Напились кофе. Софья Андреевна повела нас в сад. Между прочим, сообщила в разговоре, что у нее есть большая, написанная ею повесть4.

— Будете ее печатать?

Софья Андреевна улыбнулась и развела белыми руками.

— Разве можно печататься жене Льва Толстого! Отдала рукопись в Румянцевский музей, пусть после моей смерти делают, что хотят.

Воротились на террасу. Кто-то сообщил:

— Лев Николаевич пришел с прогулки.

Сердце екнуло. Вскоре другое сообщение:

— Пошел отдыхать.

Через час с небольшим:

— Встал. Сейчас придет сюда.

Сердце забилось сильнее, чем в ученические годы перед самым страшным экзаменом, тяжело стало дышать. Послышались быстрые легкие шаги. На террасу из внутренних дверей вошел Лев Николаевич. Первое, что меня поразило, — что он такой маленький. Мне он представлялся высоким и широкоплечим. Невысокий, очень сухонький старичок, с подавшимися вперед плечами, с быстрыми, молодыми движениями, несмотря на перенесенную недавно тяжелую болезнь. Он поздоровался с нами и сел. Мне еще бросились в глаза его поразительной красоты старческие руки.

И вот, как будто в эти руки он уверенно взял вожжи — привычным жестом опытного ездока — и повел разговор — легко, просто, незаметно втягивая всех в беседу. Заговорил со мною о моих «Записках»5, потом обратился к приехавшему с нами земскому врачу:

288

— Вы, наверно, во многом не согласны с Викентием Викентьевичем? (И откуда он уже успел узнать мое имя-отчество?)

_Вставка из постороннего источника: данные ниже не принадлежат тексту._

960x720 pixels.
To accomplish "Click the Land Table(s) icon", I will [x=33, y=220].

Врач накуксился и вызывающе ответил из угла:

— Не согласен.

Не было ничего похожего на прием посетителей. Как будто все мы были его добрыми знакомыми. Спросил каждого, как его зовут, и потом все время называл по имени-отчеству и ни разу не сбился. Слушал всех внимательно и с интересом, и у каждого из нас было впечатление, что мы ему интересны сами по себе. Очаровывающее соединение светской воспитанности с сознательным отношением к каждому человеку, как к брату. Но, мне кажется, было тут еще что-то, — как будто он и вправду чувствовал к нам живой интерес. И почему было не чувствовать интереса к любому встречному ему, такому жадному к жизни во всех ее проявлениях, от далекой звезды до ползущей по земле букашки? Мне вспомнились слова Паскаля: «Чем разумнее человек, тем более находит он вокруг себя интересных людей. Люди ограниченные не замечают разницы между людьми» <...>.

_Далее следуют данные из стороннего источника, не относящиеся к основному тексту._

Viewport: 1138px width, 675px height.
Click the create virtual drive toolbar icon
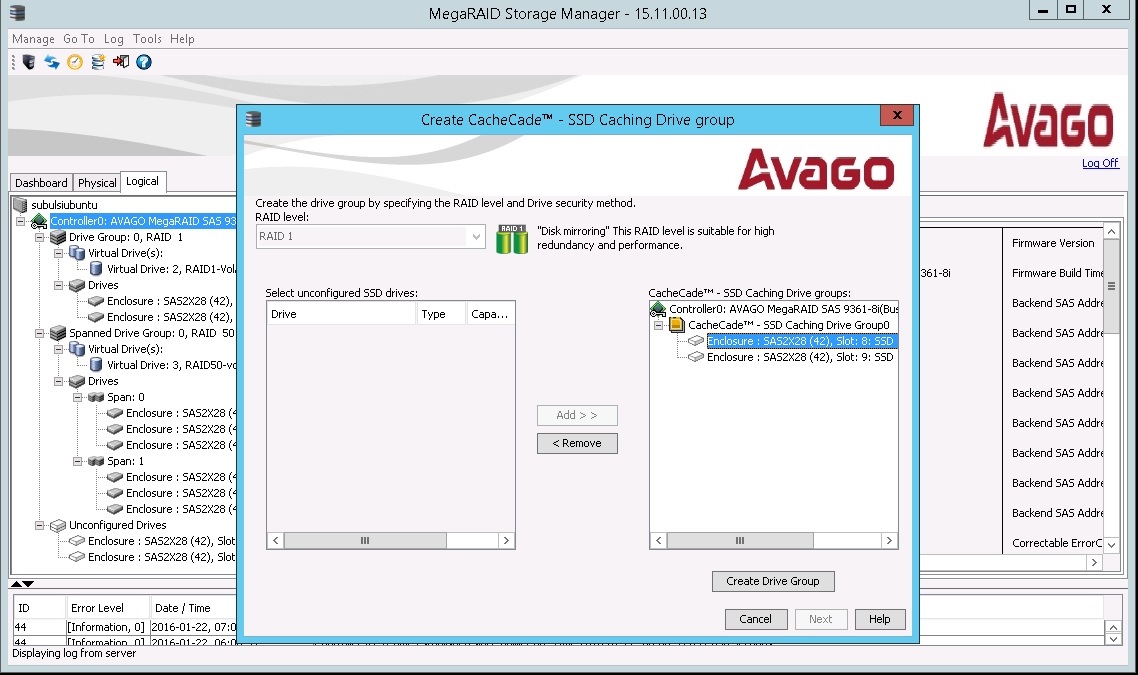[97, 62]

Позвали обедать. Мы поднялись во второй этаж. На лестнице, когда подымались, Толстой спросил меня:

— Вы женаты?

— Да.

— Дети есть?

— Нет.

Толстой потемнел.

— А давно женаты?

— Шесть лет.

Он замолчал, но глаза его взглянули сурово, и я почувствовал, — он сразу, резко, переменил свое отношение ко мне. По-прежнему был вежлив и мягок, но то теплое, что до того было в глазах, исчезло <...>.

Он спросил меня, почему я живу в Туле. Я ответил, что выслан министром внутренних дел из Петербурга. Толстой вздохнул и с завистью сказал:

— Меня ни разу не высылали, я ни разу не сидел в тюрьме, — я не имел этого счастья.

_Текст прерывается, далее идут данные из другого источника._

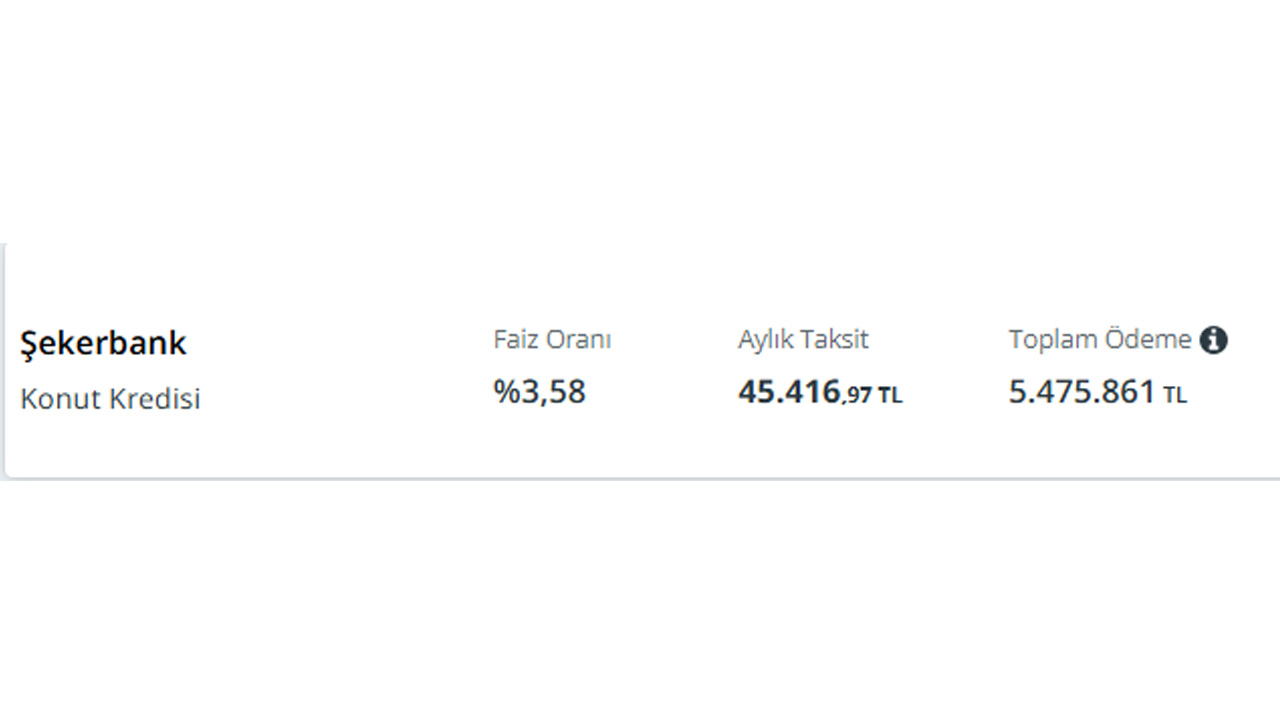1280x720 pixels.
Task: Click the word Oranı in rate header
Action: pyautogui.click(x=580, y=340)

После обеда Лев Николаевич предложил нам пройтись. Было ясно и солнечно, в колеях обсохшей дороги кое-где блестела вода от вчерашнего дождя. Лев Николаевич шел своей легкой походкой, ветерок шевелил его длинную

289

серебряную бороду. Он говорил о необходимости нравственного усовершенствования, о высшем счастье, которое дает человеку любовь.

Я сказал:

— Но если нет у человека в душе этой любви? Он может сознавать умом, что в такой любви — высшее счастье, но нет у него ее, нет непосредственного, живого ее ощущения. Это величайший трагизм, какой может знать человек.

Толстой в недоумении пожал плечами.

— Не понимаю вас. Если человек понял, что счастье — в любви, то он и будет жить в любви. Если я стою в темной комнате и вижу в соседней комнате свет и мне нужен свет, — то как же я не пойду туда, где свет?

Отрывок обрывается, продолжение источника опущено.